# How to prime a foam pad when using a DA Polisher



## Mike Phillips (Jan 26, 2007)

*How to prime a foam pad when using a DA Polisher*

Here are 3 ways to apply product to your pad.

*1. Priming the pad then adding product to work with*

Priming a clean, dry pad is considered the best approach for using a DA Polisher because it ensures that 100% of the working surface of the pad is wet with product and working at maximum efficiency when you turn the polisher on.

Priming the pad also ensures that you don't have any dry portion of the pad working over the paint un-lubricated. This really isn't a risk because since you're just starting out you're going to be removing defects a lot more serious than would be caused by any portion of the pad that is dry and spinning against the paint. I originally learned of this technique from my friend Kevin Brown.

Plus, after just a few passes, the product you apply to specific areas of the face of the pad will migrate over the entire face of the pad and it will do this rather quickly when you're on the higher speed settings.

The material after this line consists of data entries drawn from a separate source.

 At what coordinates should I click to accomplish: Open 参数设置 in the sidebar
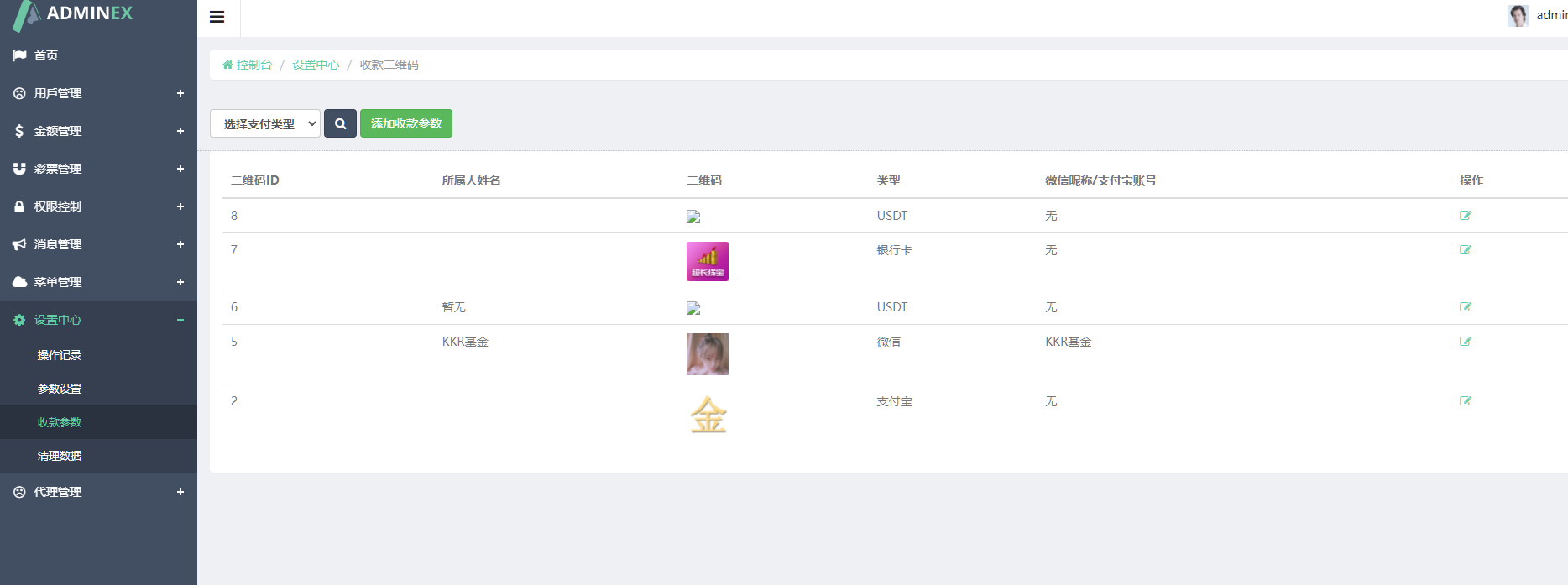60,389
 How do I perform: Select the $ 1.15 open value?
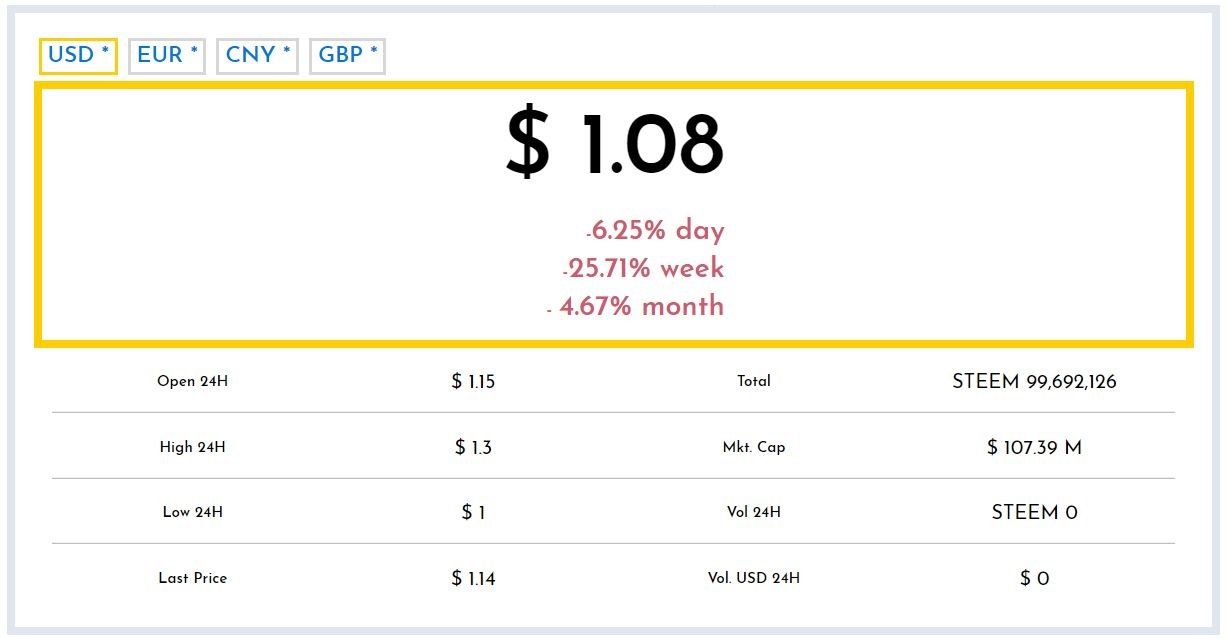pyautogui.click(x=473, y=381)
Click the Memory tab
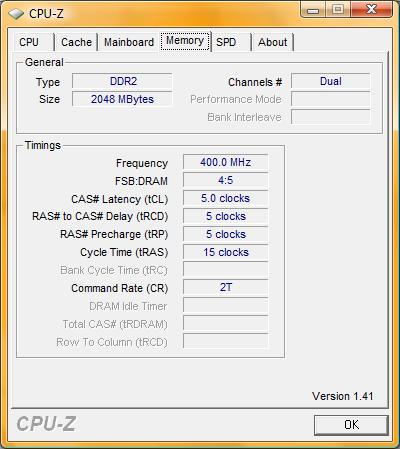Screen dimensions: 400x449 click(185, 41)
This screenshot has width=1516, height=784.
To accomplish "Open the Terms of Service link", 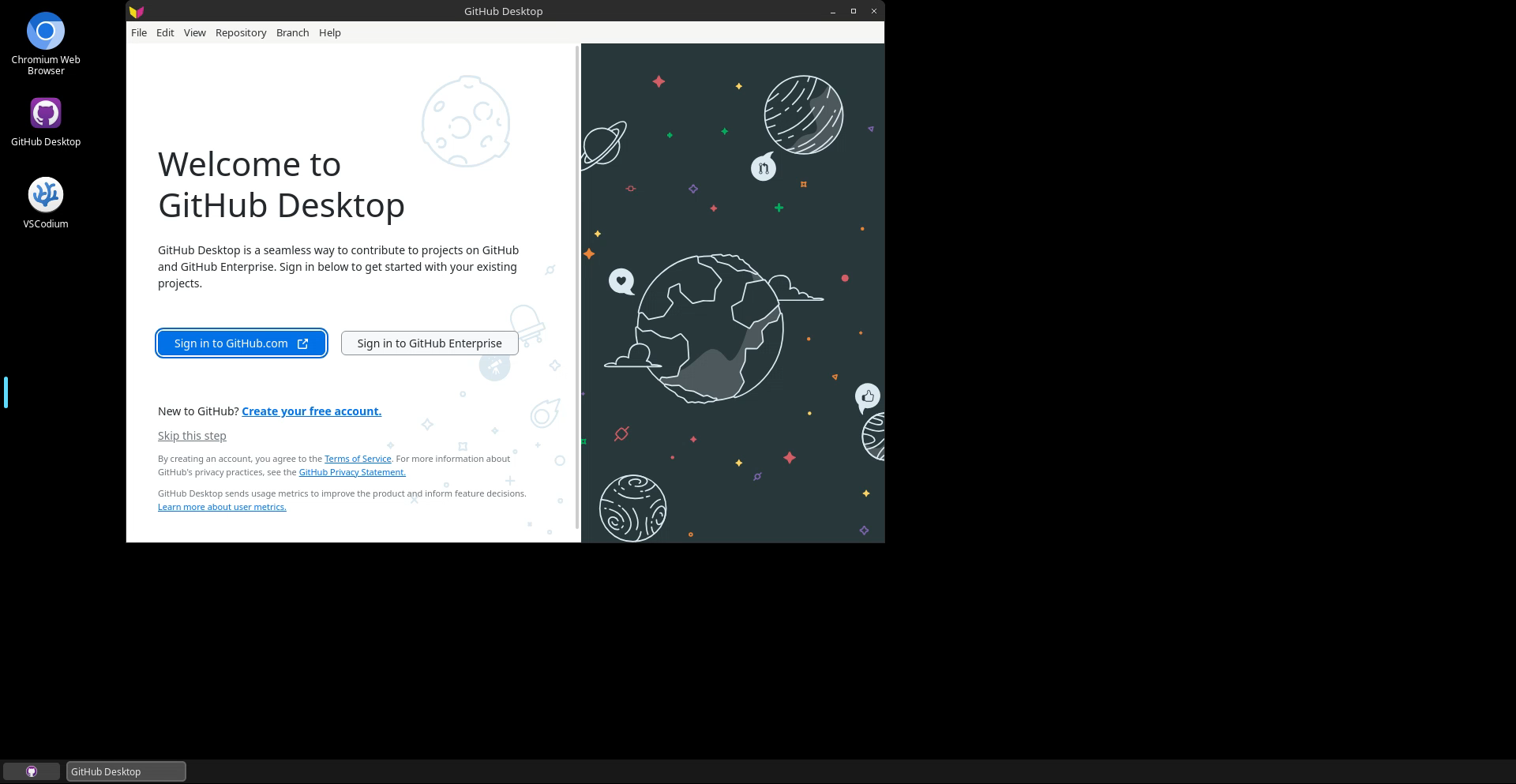I will [358, 459].
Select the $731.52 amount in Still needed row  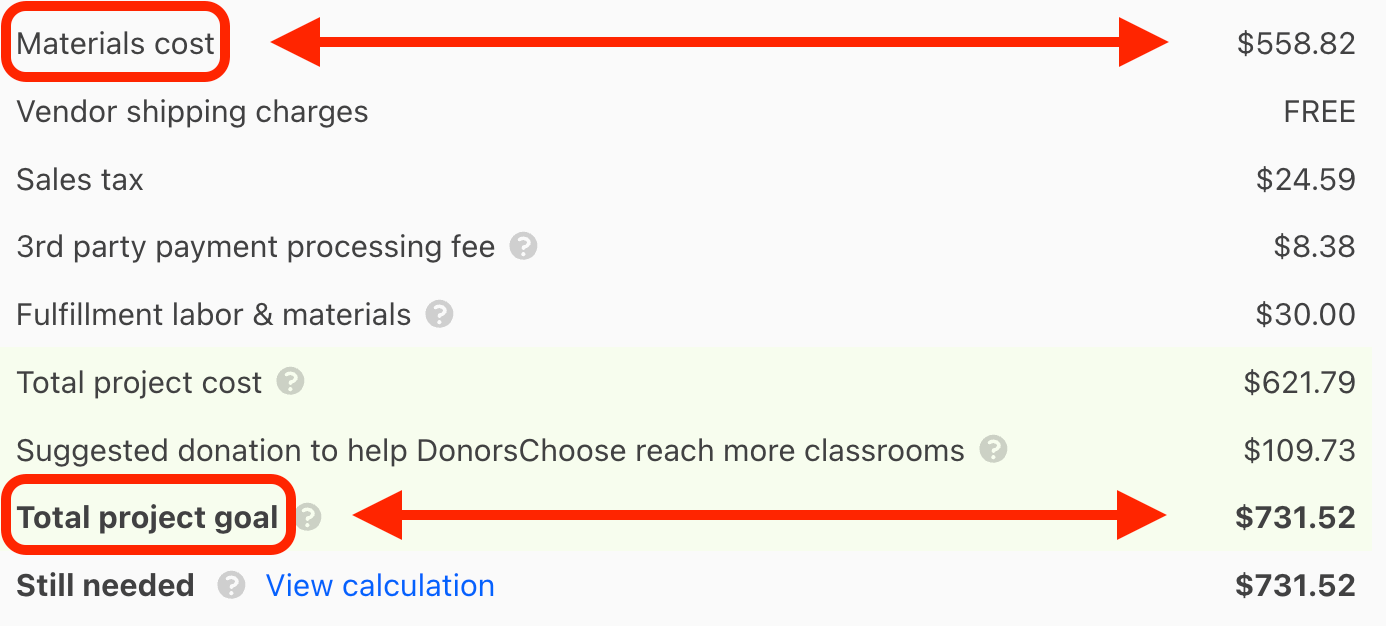point(1295,585)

*Priming the Pad - For clean, dry pads*
Start with a clean, dry pad and add some fresh product to be spread out to the face of the pad. Using your finger, spread the product out over the pad and then using your finger work it into the pores of the pad. Don't saturate the pad, just use enough product to make sure that 100% of the working face of the pad has product coverage.



















Work the product around the face of the pad and into the pores


















Any extra, take and apply to the outer edge until 100% of the working face of the pad is primed with product.









As an option you can also prime the outer edge. This helps if you're buffing around convex curves or around panels that the edge of your buffing pad may come into contact with, like spoilers, side mirror housings, curved panels etc.



















*Primed and ready to add "Working Product" to.*


















*Adding "Working Product" to the primed pad*
Some people will recommend 3 to 4 pea size drops of product as the proper amount of product to use and this can be correct for _*concentrated products*_ or working small sections and if you follow this advice make sure you are not _*under-lubricating*_ the surface being worked.

*Pea size drops of product*


















For some products and paint conditions, you may want more product on the surface working for you. Here's an example of dime size drops of product.

*Dime size drops of product*


















*How much product to use after priming*

*Ample*
You want an AMPLE amount of product when first starting out because you pad is dry and some of the product is going to seep into the pad leaving less on the surface to LUBRICATE and ABRADE the paint

*Cut down on the amount of product AFTER pad is broken-in...*
After your pad is broken in with product, clean your pad after each section pass and when you apply fresh product you can cut down on the amount of product you actually apply to the face of your pad.

*Too Little Product*
_Under-using_ product reduces lubricity and will make it more difficult for your pad to rotate efficiently.

*Too Much Product*
Using too much product will _hyper-lubricate_ or over-lubricate the pad and will interfere with the abrasives ability to abrade the paint.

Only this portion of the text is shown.